== WHAT YOU ARE ASKED TO DO ==
Retrieve each line that contains the word "computer" from the entries below.
+ + +
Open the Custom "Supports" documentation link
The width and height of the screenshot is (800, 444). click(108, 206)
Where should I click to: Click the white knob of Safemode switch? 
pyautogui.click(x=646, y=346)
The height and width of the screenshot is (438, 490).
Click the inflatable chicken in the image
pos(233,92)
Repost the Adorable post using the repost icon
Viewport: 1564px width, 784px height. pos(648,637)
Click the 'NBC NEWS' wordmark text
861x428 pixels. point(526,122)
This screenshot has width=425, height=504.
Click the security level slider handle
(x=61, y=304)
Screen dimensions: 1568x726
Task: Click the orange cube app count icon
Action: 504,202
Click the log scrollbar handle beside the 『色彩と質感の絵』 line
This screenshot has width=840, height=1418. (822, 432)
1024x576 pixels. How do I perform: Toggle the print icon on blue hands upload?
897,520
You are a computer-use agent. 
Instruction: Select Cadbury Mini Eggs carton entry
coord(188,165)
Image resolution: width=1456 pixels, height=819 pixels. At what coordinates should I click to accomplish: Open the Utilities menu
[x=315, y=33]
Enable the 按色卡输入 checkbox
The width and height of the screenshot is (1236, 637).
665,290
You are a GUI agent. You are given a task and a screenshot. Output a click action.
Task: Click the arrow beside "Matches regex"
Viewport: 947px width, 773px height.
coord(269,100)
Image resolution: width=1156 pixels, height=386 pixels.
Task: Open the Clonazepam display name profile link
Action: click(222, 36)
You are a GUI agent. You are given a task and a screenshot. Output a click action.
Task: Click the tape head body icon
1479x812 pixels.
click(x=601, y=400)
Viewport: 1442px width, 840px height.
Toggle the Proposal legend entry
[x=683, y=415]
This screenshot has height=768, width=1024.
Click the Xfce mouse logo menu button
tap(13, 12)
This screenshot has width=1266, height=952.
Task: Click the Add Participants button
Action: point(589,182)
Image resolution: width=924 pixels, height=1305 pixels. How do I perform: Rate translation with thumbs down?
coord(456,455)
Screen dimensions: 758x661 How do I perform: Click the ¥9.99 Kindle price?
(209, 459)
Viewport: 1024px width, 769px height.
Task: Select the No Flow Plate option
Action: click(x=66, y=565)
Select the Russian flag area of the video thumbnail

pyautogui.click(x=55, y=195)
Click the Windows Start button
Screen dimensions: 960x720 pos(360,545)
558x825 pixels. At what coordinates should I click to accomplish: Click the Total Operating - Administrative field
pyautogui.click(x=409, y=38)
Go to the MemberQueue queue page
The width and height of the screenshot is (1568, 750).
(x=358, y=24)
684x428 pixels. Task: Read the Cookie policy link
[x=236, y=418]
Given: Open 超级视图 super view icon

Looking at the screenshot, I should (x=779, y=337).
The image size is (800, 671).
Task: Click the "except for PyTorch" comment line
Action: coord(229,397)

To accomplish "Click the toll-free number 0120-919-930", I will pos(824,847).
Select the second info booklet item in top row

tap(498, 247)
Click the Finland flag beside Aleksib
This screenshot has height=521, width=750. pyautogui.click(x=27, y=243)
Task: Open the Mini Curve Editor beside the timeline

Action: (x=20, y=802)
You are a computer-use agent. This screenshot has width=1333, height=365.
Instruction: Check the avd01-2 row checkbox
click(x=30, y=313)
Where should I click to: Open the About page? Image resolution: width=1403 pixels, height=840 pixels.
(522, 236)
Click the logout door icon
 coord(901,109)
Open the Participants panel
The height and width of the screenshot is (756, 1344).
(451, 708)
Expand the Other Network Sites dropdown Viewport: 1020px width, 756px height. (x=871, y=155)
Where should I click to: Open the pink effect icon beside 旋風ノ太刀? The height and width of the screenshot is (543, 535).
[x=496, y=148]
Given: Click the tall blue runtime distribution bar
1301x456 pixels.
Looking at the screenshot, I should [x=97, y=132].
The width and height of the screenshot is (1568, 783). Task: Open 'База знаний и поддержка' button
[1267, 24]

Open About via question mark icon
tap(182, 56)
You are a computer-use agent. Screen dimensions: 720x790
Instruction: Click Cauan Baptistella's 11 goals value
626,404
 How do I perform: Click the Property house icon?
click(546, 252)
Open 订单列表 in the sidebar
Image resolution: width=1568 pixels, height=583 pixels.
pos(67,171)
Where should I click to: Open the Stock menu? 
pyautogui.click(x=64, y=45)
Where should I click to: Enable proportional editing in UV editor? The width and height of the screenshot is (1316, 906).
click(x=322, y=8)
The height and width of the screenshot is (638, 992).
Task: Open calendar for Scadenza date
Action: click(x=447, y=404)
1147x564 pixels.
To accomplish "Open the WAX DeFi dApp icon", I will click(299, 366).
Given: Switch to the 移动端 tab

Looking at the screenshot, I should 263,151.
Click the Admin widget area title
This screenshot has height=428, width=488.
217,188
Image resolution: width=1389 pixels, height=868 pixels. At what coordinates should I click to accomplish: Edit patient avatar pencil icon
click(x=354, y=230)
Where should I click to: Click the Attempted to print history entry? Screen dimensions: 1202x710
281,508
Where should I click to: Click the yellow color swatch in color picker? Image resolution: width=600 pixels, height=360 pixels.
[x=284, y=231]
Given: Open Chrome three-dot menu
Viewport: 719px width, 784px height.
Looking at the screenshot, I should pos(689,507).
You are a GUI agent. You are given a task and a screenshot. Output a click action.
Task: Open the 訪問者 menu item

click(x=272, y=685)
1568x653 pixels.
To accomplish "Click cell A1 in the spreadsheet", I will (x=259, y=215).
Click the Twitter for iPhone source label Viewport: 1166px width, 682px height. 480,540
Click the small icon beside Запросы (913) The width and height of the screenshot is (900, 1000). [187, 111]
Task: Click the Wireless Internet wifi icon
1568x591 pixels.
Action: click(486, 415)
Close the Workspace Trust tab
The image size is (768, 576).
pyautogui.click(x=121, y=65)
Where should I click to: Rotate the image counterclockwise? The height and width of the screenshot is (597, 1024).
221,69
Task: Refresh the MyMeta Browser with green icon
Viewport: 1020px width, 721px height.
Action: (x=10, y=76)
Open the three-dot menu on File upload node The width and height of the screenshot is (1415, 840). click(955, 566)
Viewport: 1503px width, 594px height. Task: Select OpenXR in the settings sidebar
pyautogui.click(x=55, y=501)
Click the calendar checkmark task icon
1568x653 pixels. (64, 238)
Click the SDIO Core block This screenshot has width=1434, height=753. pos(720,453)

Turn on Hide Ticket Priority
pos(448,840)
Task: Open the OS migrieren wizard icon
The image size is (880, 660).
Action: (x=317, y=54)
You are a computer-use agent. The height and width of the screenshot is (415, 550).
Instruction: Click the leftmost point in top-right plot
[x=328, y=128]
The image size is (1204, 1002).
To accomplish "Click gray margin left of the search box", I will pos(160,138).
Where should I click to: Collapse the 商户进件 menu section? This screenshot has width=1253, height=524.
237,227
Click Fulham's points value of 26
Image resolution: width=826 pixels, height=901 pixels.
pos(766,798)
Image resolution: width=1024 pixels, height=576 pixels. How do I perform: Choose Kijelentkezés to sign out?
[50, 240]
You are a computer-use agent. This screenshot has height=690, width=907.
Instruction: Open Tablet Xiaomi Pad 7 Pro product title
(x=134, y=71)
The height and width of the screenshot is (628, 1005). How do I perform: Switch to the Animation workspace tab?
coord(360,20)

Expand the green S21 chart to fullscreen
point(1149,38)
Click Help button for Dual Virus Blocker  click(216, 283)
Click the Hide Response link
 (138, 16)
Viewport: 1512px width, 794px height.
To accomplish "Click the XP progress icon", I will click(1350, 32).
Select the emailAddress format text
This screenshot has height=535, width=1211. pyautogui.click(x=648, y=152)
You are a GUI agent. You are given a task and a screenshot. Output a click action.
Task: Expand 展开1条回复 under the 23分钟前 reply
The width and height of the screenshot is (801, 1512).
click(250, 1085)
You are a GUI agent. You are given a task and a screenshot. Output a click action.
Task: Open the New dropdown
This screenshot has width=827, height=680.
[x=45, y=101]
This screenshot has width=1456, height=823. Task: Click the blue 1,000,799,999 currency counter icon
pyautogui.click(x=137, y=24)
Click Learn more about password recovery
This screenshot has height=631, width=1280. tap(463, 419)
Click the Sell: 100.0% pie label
+ + +
== ANSWER AREA ==
You are a computer-use agent. 
You are a computer-use agent. This screenshot has width=1333, height=365.
You are a computer-use agent. Screen dimensions: 720x790
You are a computer-use agent. The height and width of the screenshot is (415, 550).
You are a computer-use agent. This screenshot has height=690, width=907.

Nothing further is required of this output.